Ils se tenaient l’un en face de l’autre, puis Eliáš s’assit sur un rocher et Taylor décida de s’installer en hauteur sur une branche suffisamment solide. De là-haut, elle pouvait anticiper l’approche d’une quelconque menace.
- Il semblerait que nous devons discuter. Je t’en prie, commence. Que souhaites-tu savoir ? demanda Eliáš.
- Qui es-tu ?
- Vaste question...
Il réfléchit, pesa le pour et le contre : devait-il révéler l’intégralité de ce qu’il était réellement et de ce qu’il savait ? Il hésita. Quelle était la meilleure approche ?
- La confiance se place en l’esprit qui sera reconnaître le voile de la vérité, Eliáš.
Le théurgiste releva la tête et regarda Taylor, plus assuré. Il venait d’obtenir la réponse qu’il attendait : partout où il irait, la confrérie le suivrait et serait là dès qu’il en aurait besoin.
- Je suis Eliáš Novotný, théurgiste et petit frère de Lev Novotný…
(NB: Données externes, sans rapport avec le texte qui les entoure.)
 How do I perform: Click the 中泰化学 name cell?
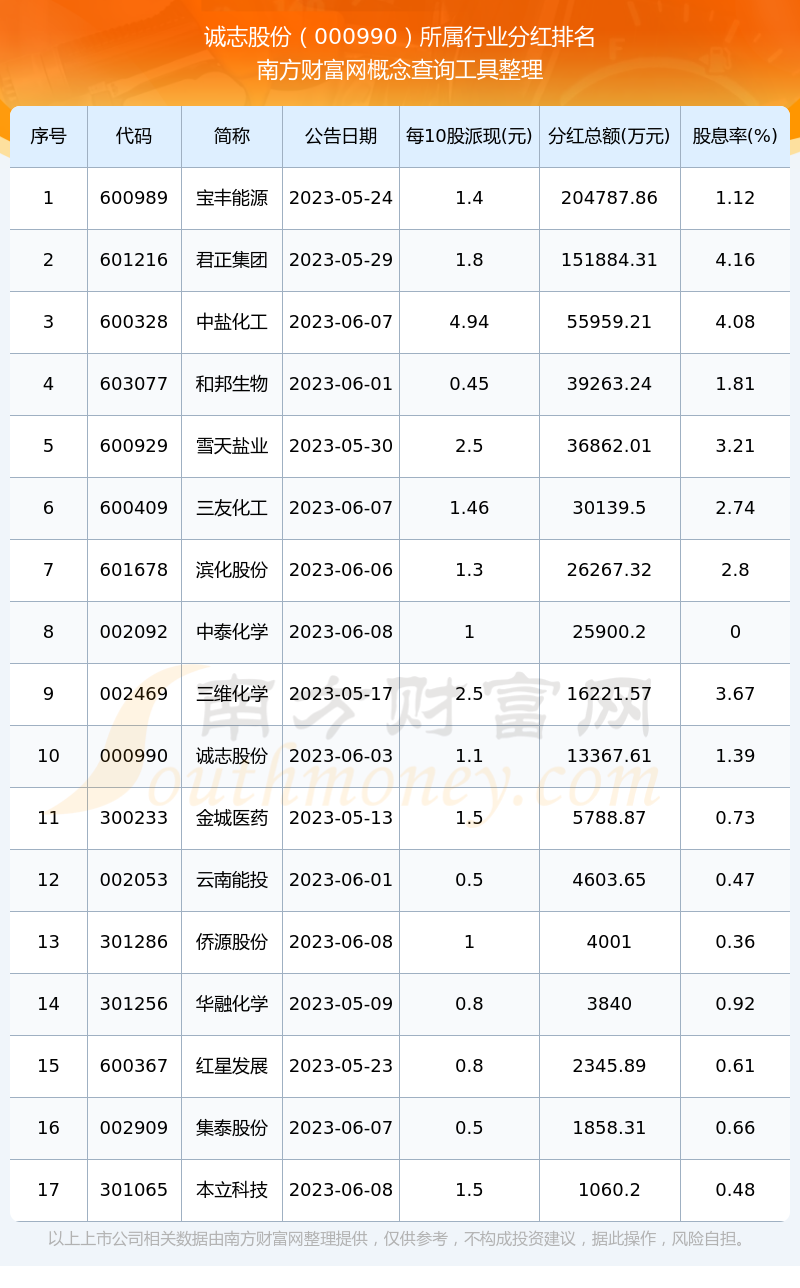tap(232, 632)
Taylor soupira, il ne lui dirait rien.
- …Je suis Eliáš Novotný, membre-apprenti de la confrérie des théurgistes.
Elle ne fit aucune remarque, car au fond elle s’en était doutée : l’aura qu’il dégageait était similaire à celles des théurgistes originels.
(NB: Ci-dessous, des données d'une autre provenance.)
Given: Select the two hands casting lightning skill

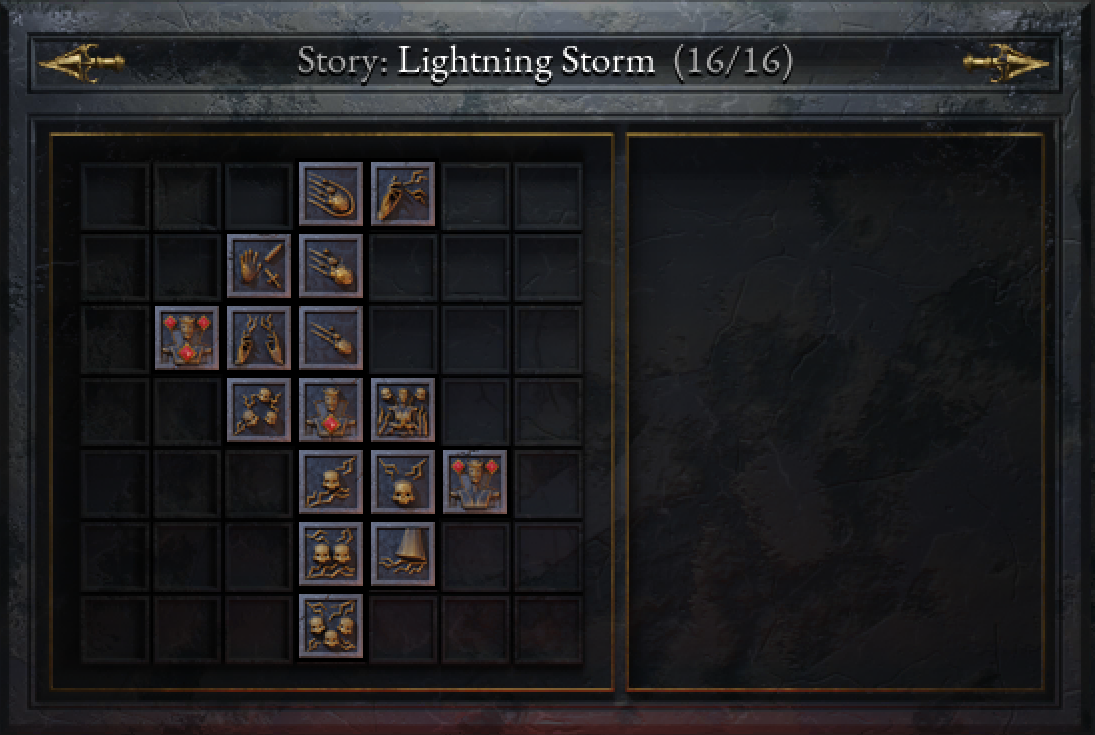Looking at the screenshot, I should click(x=259, y=338).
- Je vis avec et pour la confrérie. L’apprentissage que j’y fais va dans le sens des prophéties, dans le sens de la paix.
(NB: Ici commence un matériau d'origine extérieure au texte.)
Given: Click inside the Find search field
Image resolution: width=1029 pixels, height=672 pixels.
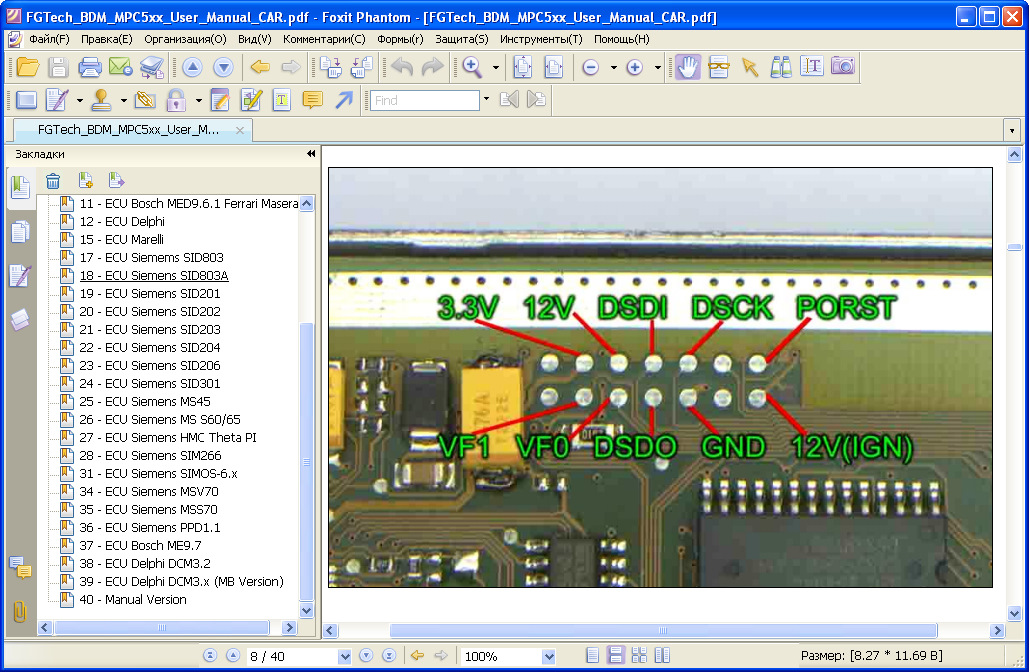Looking at the screenshot, I should click(425, 100).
Ce qu’elle avait imaginé était bien réel : Eliáš serait le quatrième membre de la confrérie, sauf que pour cela il allait devoir…
- Pour devenir membre de la confrérie, il faut être humain et devenir théurgiste, se rappela-t-elle d’après l’histoire apprise durant son enfance.
- Ma mère étant une humaine dotée du souffle, je remplis les conditions.
Taylor commençait à comprendre, mais ce qu’elle découvrait ne la rassurait guère.
- Donc depuis tout ce temps, nos discussions, nos sorties improvisées, ce n’était qu’une façon de me tenir à l’œil pour le compte de la confrérie ?
C’était une question rhétorique, il était évident que toute sa vie n’avait été que mensonge. Personne ne lui faisait confiance et rien ne changerait cela. La colère pulsa dans ses veines, Taylor ne tenta même pas de la maîtriser et sa température corporelle se mit à baisser jusqu’à atteindre un froid polaire.
- Taylor, calme-toi.
- Je te faisais confiance, Eliáš ! Au final, tu es comme les autres, toi aussi tu crois que je suis un monstre qu’il faut enchaîner et mettre en cage ? Tu es pitoyable ! Retourne donc avec ta chère et tendre confrérie, nous n’avons plus rien à nous dire.
Elle se laissa retomber de son perchoir, se réceptionna avec élégance et s’avança avec détermination vers Eliáš calmement assis sur son rocher le visage neutre. Elle serra son poing qui s’enflamma. Un combat intérieur débuta : devait-elle laisser libre cours à sa colère ou devait-elle simplement partir ?
Elle choisit la deuxième option, ne voulant pas faire de mal à Eliáš, il n’était pas son ennemi, du moins elle l’espérait. Elle laissa retomber sa main le long de son corps, soupira et s’éloigna. Elle était fatiguée, épuisée de cette charge mentale qui pesait sur elle, épuisée des mensonges et des secrets. Elle ne savait plus à qui elle pouvait se fier et ne savait plus qu’elle était sa place dans ce monde.
- La prophétie amènera la paix. Tu es la clé de la prophétie, Taylor.
Elle s’arrêta.
Si je suis la clé, alors récite-moi la prophétie.
- Je ne…
- …Peux pas faire ça. Le contraire m’aurait étonné.
- Tay…
- Tu sais quoi ? dit-elle en se retournant. Aller vous faire foutre, toi et la confrérie.